10704050_662552740509201_5196845641960208742_nMartedì 24 ottobre è stata una giornata storica.

Primo, perché non è frequente che un papa convochi in Vaticano un Incontro Mondiale dei Movimenti Popolari al quale partecipino organizzazioni di esclusi e di emarginati dei cinque continenti e di ogni origine etnica e religiosa: contadini senza terra, lavoratori al nero urbani, riciclatori, cartoneros, popoli originari in lotta, donne che reclamano i loro diritti, ecc. Insomma, un’Assemblea mondiale dei poveri della Terra. Ma poveri in lotta, non poveri rassegnati.

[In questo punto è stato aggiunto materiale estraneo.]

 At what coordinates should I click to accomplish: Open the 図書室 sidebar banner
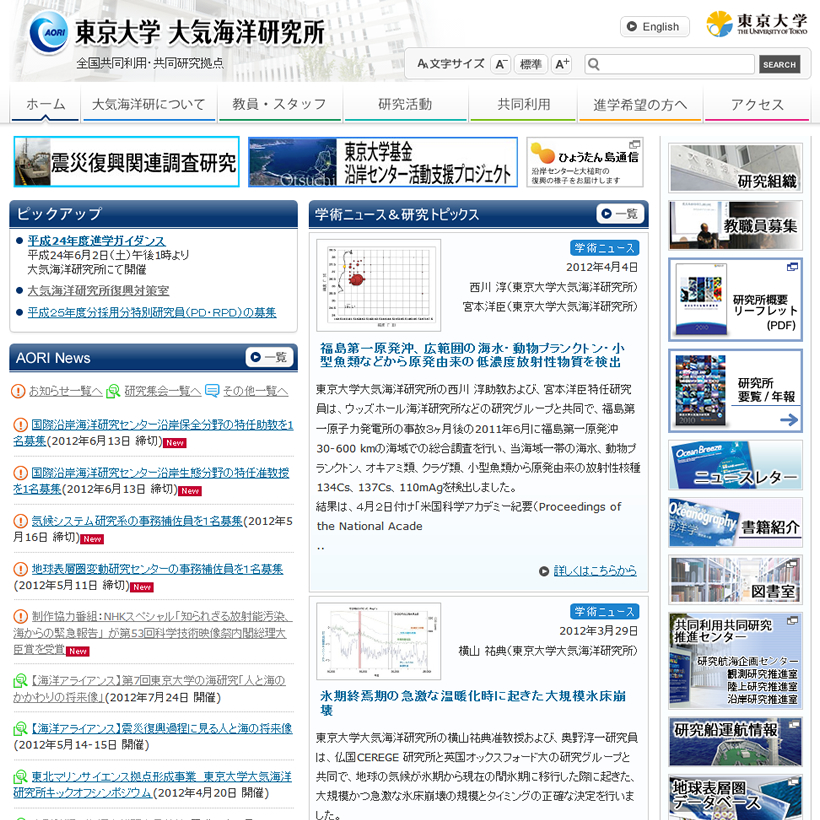tap(735, 580)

Secondo, è ancora meno frequente che un papa si rivolga direttamente a loro, in Vaticano, dicendo di voler “ascoltare la voce dei poveri” perché “i poveri non si rassegnano a patire l’ingiustizia ma la combattono” e che lui (il Papa) “vuole accompagnarli in questa battaglia”. Francesco ha anche detto che “i poveri ormai non aspettano a braccia conserte soluzione che non arrivano mai; adesso i poveri vogliono essere protagonisti per trovare loro stessi la soluzione ai propri problemi” perché “i poveri non sono degli esseri rassegnati, essi protestano” e la loro protesta infastidisce. Ha detto di sperare che “il vento della protesta si trasformi in un turbine di speranza”.

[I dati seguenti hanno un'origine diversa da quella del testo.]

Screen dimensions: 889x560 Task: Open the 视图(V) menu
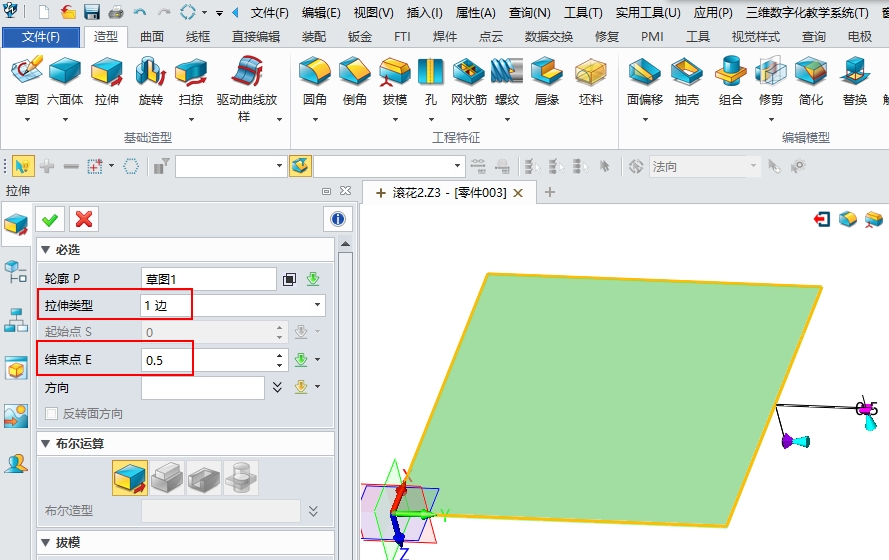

Il papa ha anche aggiunto che “la solidarietà è un modo di fare storia”. Per questo si unisce al reclamo dei poveri che chiedono “terra, casa e lavoro”. Ha poi detto: “Quando chiedo per i bisognosi terra, casa e lavoro, c’è chi dice che il papa è comunista”! Non sanno che la solidarietà con i poveri è alla base stessa dei Vangeli”. E ancora: “La riforma agraria è una necessità non solo politica ma anche morale!” e, senza nominarlo, ha accusato il neoliberismo di essere la causa di molti dei mali odierni: “Tutto questo succede quando si toglie l’essere umano dal centro del sistema per metterci al centro il denaro”. “Bisogna alzare la voce”, ha ripetuto, ricordando che “noi cristiani abbiamo un programma che oserei definire rivoluzionario: il Sermone della Montagna del Vangelo secondo Matteo”.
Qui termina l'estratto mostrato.